When you need to work quickly your equipment needs to facilitate this. A slow, heavy, cumbersome tripod or head can be very frustrating to work with. The Nikon D800e at 36MP is closer to shooting medium format when it comes to technique, so your support system has to be solid. The carbon fibre Gitzo makes light work out of being solid and the RRS ball-head with matching L-Plate on my D800e means I can position my camera very quickly where I want it, and switch from vertical to horizontal in about two seconds - without having to reposition my set up to get the same perspective. The lens ends up in the exact same position! Cool eh!
The 'old school' comes in that because my equipment can be deployed quickly, I can now take my time to find the #VantagePoint to create the image I envision. So I walk. Before looking through the camera itself I take in the scene with my own eyes, unobstructed. Take a deep breath and embed the view in your mind. Too many people just hold up their camera and snap away without taking the time to actually enjoy the view.
I walked to a viewpoint that I hadn't photographed this scene from in the past. It's a different look, and I like the image, but it's a little 'flat' for what I envisioned that day.
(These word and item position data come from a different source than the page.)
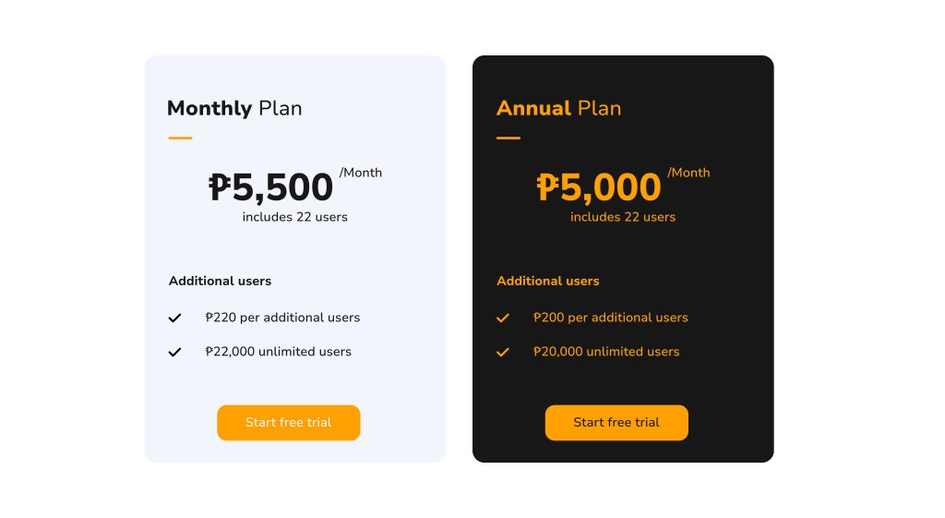Select the Monthly Plan heading
The width and height of the screenshot is (945, 518).
234,108
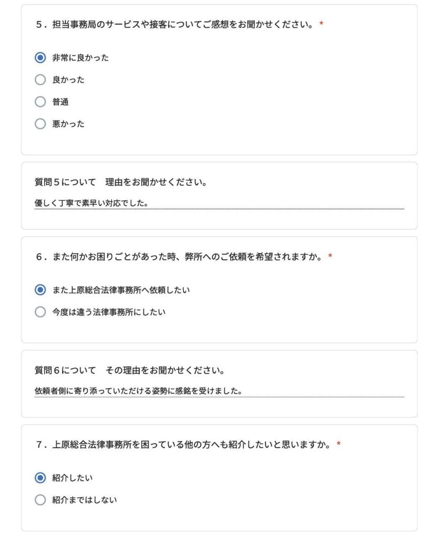Select the 紹介したい radio option
Image resolution: width=438 pixels, height=536 pixels.
[x=40, y=477]
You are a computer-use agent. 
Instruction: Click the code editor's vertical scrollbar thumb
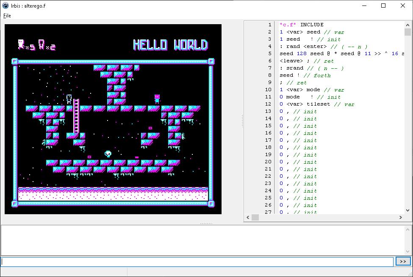coord(407,32)
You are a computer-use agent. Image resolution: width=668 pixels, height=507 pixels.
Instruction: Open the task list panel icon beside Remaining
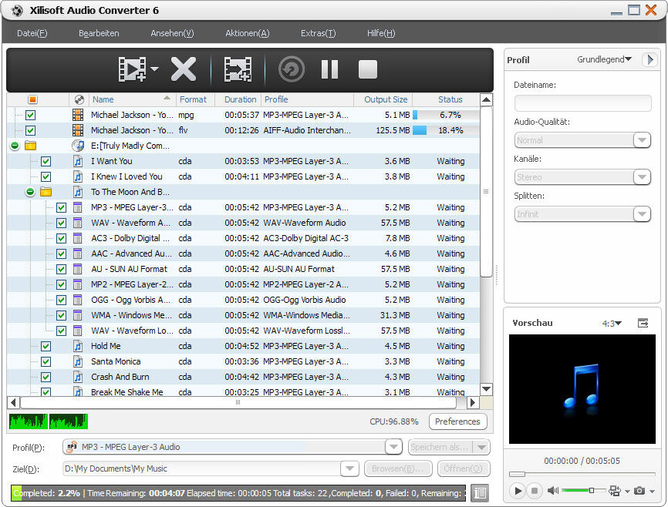coord(479,492)
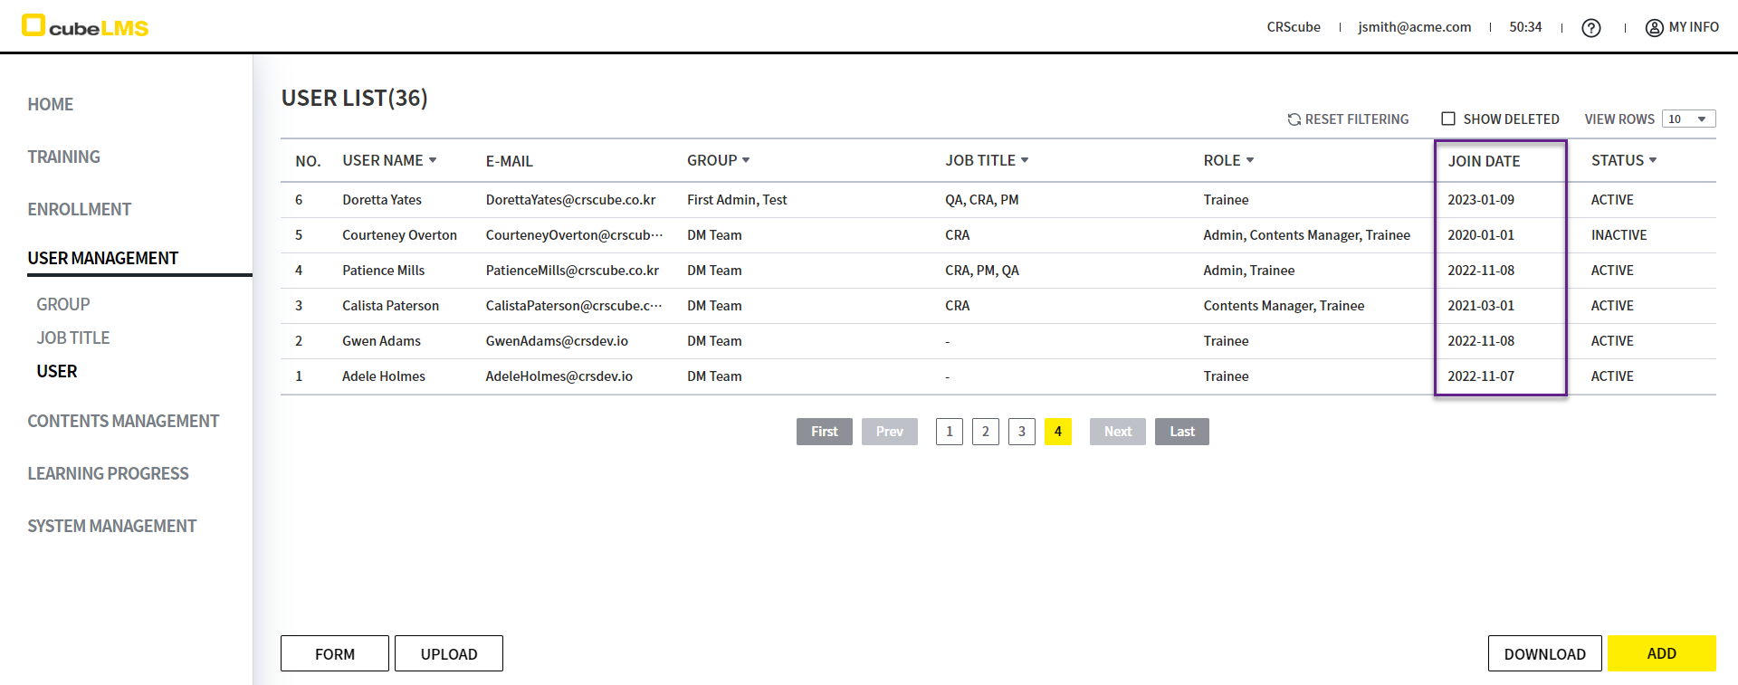Screen dimensions: 1738x685
Task: Go to Training in sidebar
Action: (63, 157)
However, moving the camera and tripod a few inches allowed me to place the Maple Tree directly between the two buildings and balance the composition with the fence and other tree on the left hand side. I also like this image in B&W rather than colour. The machinery on the right was bright red and distracted too much from the buildings and tree that I wanted to be the main focus.
Walking around the scene allows you to explore other possibilities and if I had simply set up the camera where we parked and started shooting I wouldn't have seen this composition. But like I said, it's not the image I was after. So I walked some more.
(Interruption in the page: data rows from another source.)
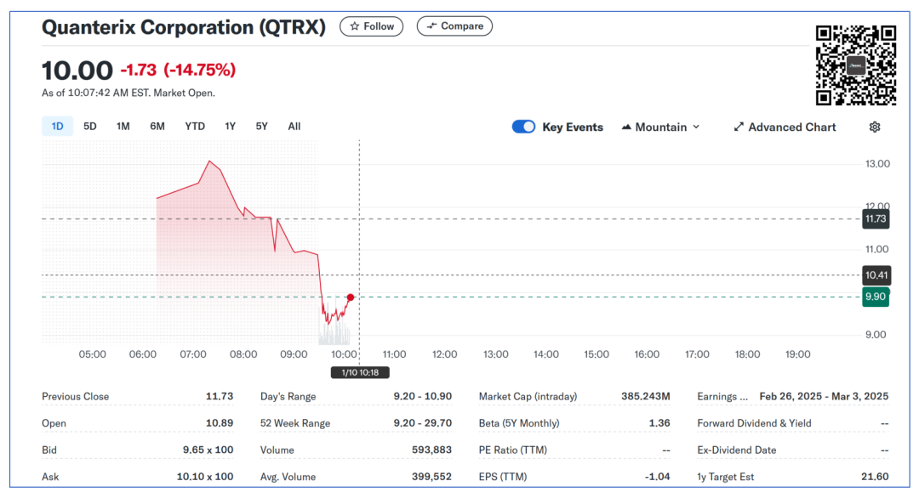Click the Compare button
Image resolution: width=919 pixels, height=498 pixels.
click(x=454, y=26)
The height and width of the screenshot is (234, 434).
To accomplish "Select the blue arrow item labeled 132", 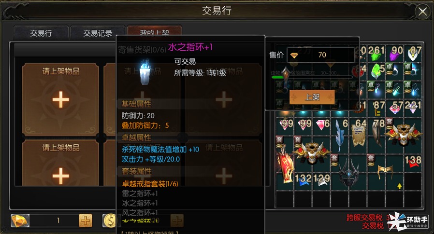I will point(303,180).
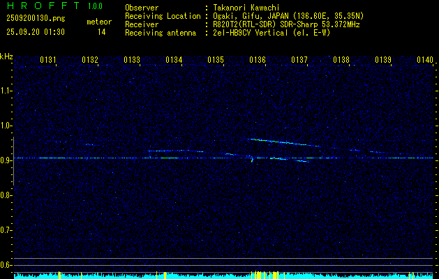439x279 pixels.
Task: Click the 1.1 frequency axis label
Action: 6,90
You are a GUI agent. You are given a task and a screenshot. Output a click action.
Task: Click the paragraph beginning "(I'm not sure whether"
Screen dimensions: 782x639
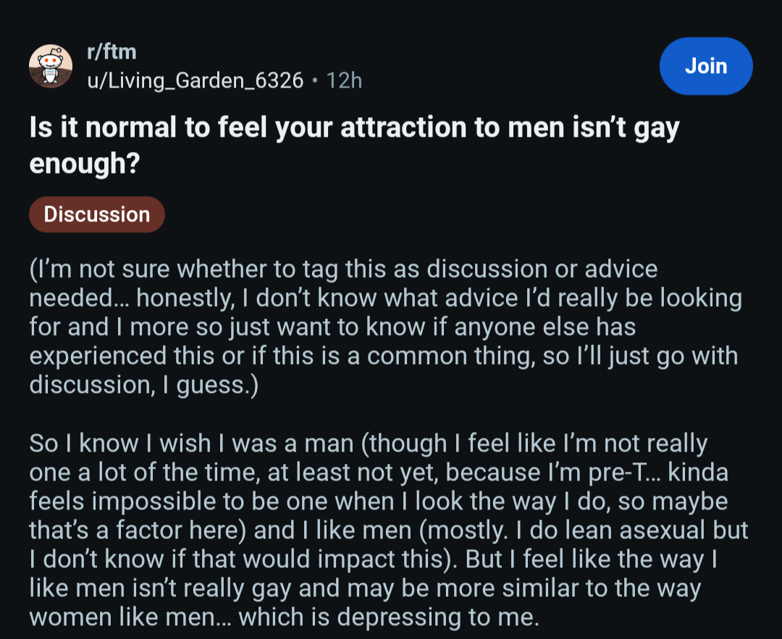(x=385, y=327)
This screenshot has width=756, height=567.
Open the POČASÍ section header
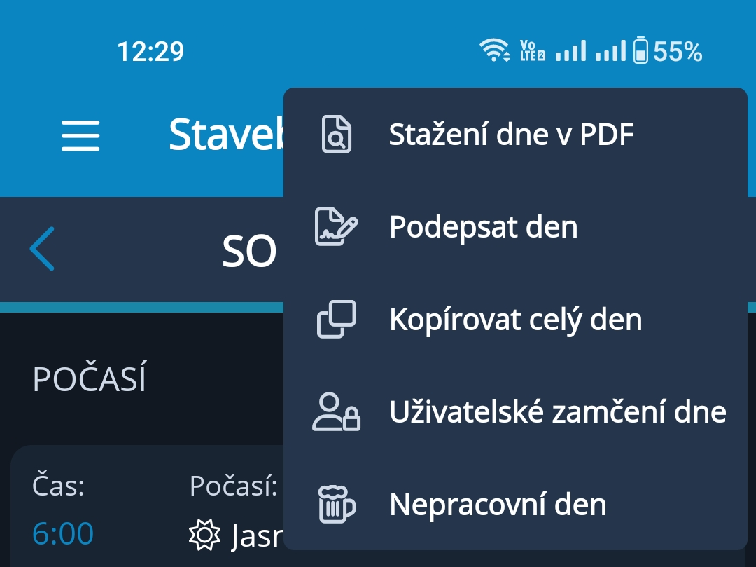(x=89, y=378)
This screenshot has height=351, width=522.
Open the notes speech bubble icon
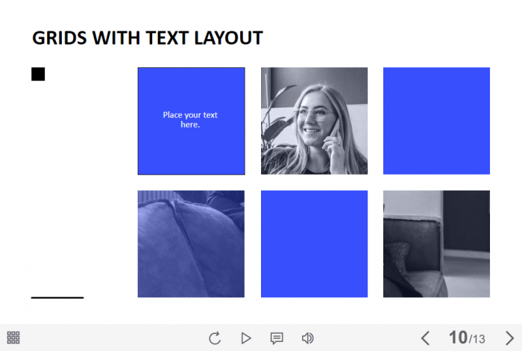(x=277, y=338)
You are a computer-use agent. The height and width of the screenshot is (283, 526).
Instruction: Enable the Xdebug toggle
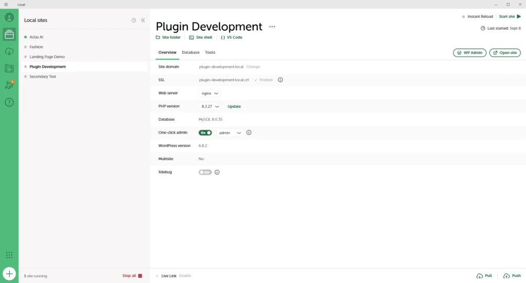(x=205, y=172)
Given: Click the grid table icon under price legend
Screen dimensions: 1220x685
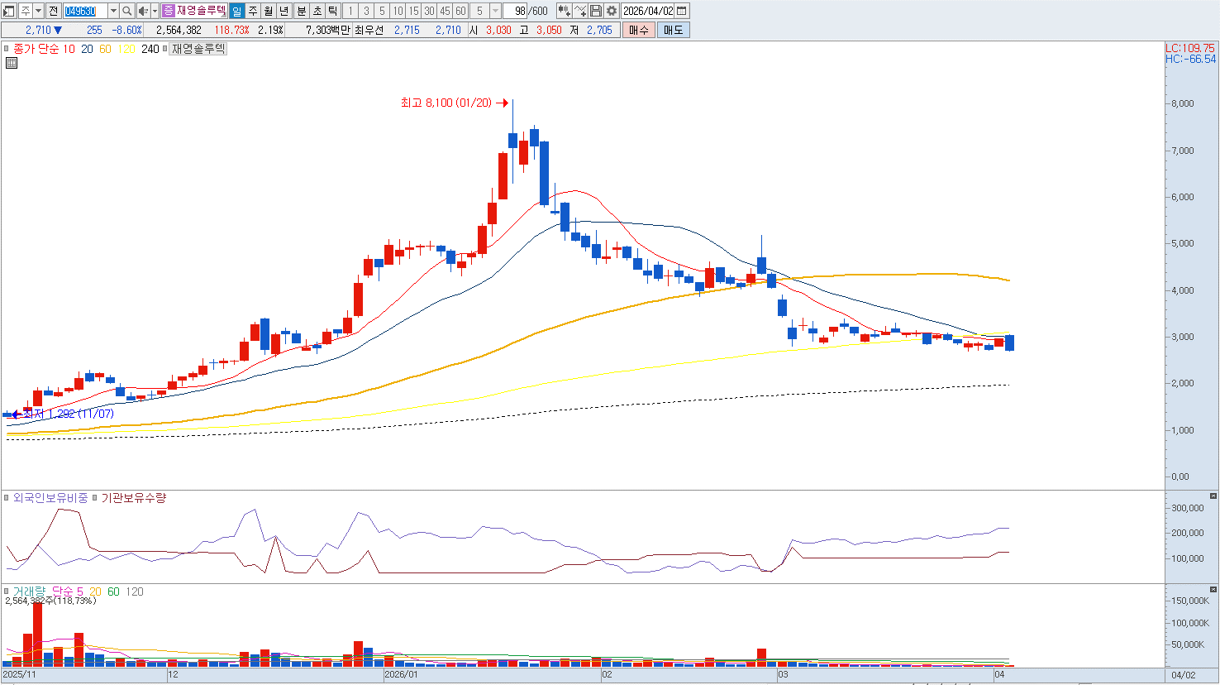Looking at the screenshot, I should pyautogui.click(x=12, y=63).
The problem with fog is that it tends to really flatten an image, especially in the winter. I wanted to create an image that lead the viewer from the foreground to the background, to lead them through the snow to the subject of the composition. I needed another element, and that element was another fence.
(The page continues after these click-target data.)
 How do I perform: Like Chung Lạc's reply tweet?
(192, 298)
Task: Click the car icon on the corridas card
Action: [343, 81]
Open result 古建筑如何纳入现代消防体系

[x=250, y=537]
I took my time to find the right composition. Move too far to the right and the foreground fence would be too straight on and not lead the eye to the buildings. I wanted the second fence line, between the Maple and the foreground fence, to be visible as well and not be 'cut into' by the foreground fence. For that I needed to gain some height. Luckily, the four foot snow bank in front of me worked well to get me higher than my 5'6" frame. From that #VantagePoint, the composition came together.
All the fences lead the viewer to the buildings. That beautifully formed Maple Tree, almost disappearing in the fog, balances the 'weight' of the buildings as well as the strong graphic element of the foreground fence post. And, the visual 'permission' to move through the image emphasizes this. The viewer can easily step over the wire fence and walk back to the buildings or even out into the field to the tree without obstruction. The eye can follow the same path.
I left this image in colour because I like the warmth of the wood and dried plants of the foreground. The background elements are near enough to Black & White on their own that I wanted the 'splash of colour' to add a peaceful warmth to the image.
Now, the only question is, should I flip the image?